Understanding how a well-known signalling protein influences whether bone marrow stem cells turn into bone or fat could transform scientists’ view of osteoporosis and lead to new treatments for the bone-thinning disease.

These are the implications of a new study led by Harvard Medical School (HMS) that was published online in The Journal of Clinical Investigation on 13 August.

Senior author Bjorn Olsen, Hersey Professor of Cell Biology at HMS, told the press about what they found:

“It shifts the thinking about what controls the differentiation of stem cells to bone cells instead of fat cells, and how to make sure this mechanism stays active with aging.”

Bone is not a dead material: it is living tissue that is changing all the time, as it is continuously formed and reabsorbed.

Osteoporosis is a common bone disease where bone tissue becomes progressively thinner, resulting in higher risk of fracture. It affects about 1 in 5 American women and is thought to be caused by stem cells that normally differentiate into bone-forming cells becoming fat cells instead over time.

For the study, Olsen, who is professor of developmental biology and dean for research at Harvard School of Dental Medicine, and colleagues, decided to investigate the role of vascular endothelial growth factor, or VEGF, a common signalling protein that plays a key role in the development of blood vessels that are important in early bone growth and skeletal maintenance in mammals. The protein works by activating receptors on the surface of cells.

As a first step, the researchers genetically engineered lab mice that lacked the ability to make VEGF in their bone marrow stem cells.

Soon after they were born, the mice’s skeletons began to show osteoporosis-like qualities, such as reduced bone tissue and a build up of fat in the bone marrow.

When the researchers isolated stem cells from the mice and grew them in culture, they found they were more likely to differentiate into fat cells than into bone-forming cells or osteoblasts.

To verify that it was the absence of VEGF that was producing this effect, the researchers disabled the VEGF in the stem cells of wild-type mice. They used a method known as RNA interference to do this.

The result was similar to the genetically engineered mice that lacked the ability to make VEGF, thus confirming that the protein was necessary for the stem cells to differentiate normally into bone-forming cells.

However, it was not clear in what way VEGF affected the stem-cell differentiation process. Would simply bathing the cells in the VEGF that they were not secreting be enough to stimulate normal differentiation into bone-forming cells?

But when they added VEGF protein to the cells in the stem cell culture from the engineered mice, the researchers found it did not restore normal differentiation.

So, perhaps it is not having the VEGF around that matters, but the fact that it is made inside the stem cells.

To test this, the researchers re-introduced the missing genetic code for producing the protein into the nuclei of the cells in the cell culture (they did this by inserting a virus carrying the missing bit of code).

It worked: once the cultured stem cells received the missing genetic code for making VEGF, they starting making VEGF protein and differentiating into bone-forming cells at rates similar to that of normal cells.

This suggests that the ability of bone-marrow stem cells to differentiate into bone-forming cells needs VEGF that is made inside the cells.
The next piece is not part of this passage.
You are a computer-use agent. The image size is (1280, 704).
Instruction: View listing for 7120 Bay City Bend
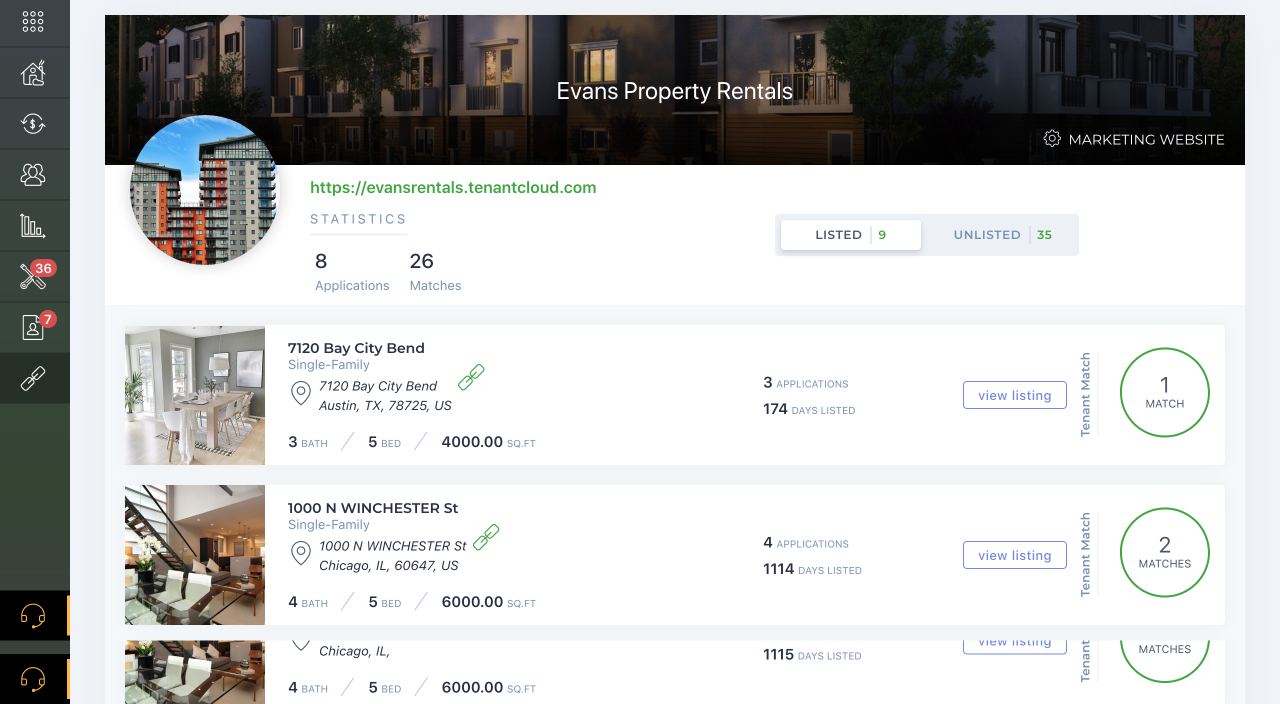tap(1014, 395)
The researchers confirmed this rather unexpected results with additional biochemical and control experiments.

From further experiments, they also established that VEGF controls molecules that are important for bone formation and fat cell differentiation, and it also regulates a protein in cell nuclei that is thought to play a role in premature aging.

Olsen and his team now want to find out more about VEGF signalling pathways in bone marrow stem cells, and identify targets for drugs.

He told the press if they could better understand the signalling mechanisms and find out which parts of them to target to increase VEGF production inside the cells, then perhaps that would open potential routes for new therapies for osteoporosis.

NIH grants and funds from a Harvard School of Dental Medicine Dean’s Scholarship helped pay for the study.